Pixel coordinate grounding data:
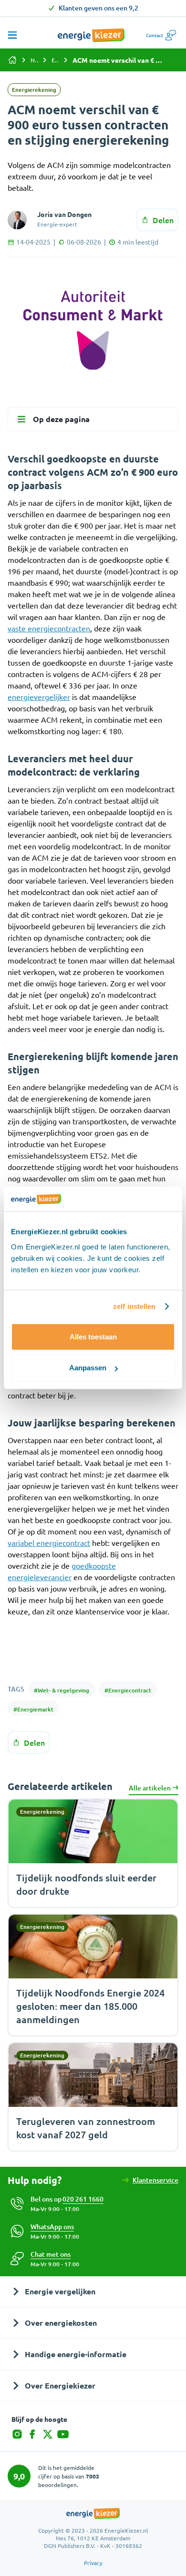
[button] (51, 2254)
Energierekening (55, 60)
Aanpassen (87, 1368)
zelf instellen (134, 1306)
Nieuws (34, 60)
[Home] (12, 60)
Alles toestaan (93, 1337)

Work to be completed: Please copy the preceding records exactly and omit the images.

Task result:
[button] (51, 2254)
Energierekening (55, 60)
Aanpassen (87, 1368)
zelf instellen (134, 1306)
Nieuws (34, 60)
[Home] (12, 60)
Alles toestaan (93, 1337)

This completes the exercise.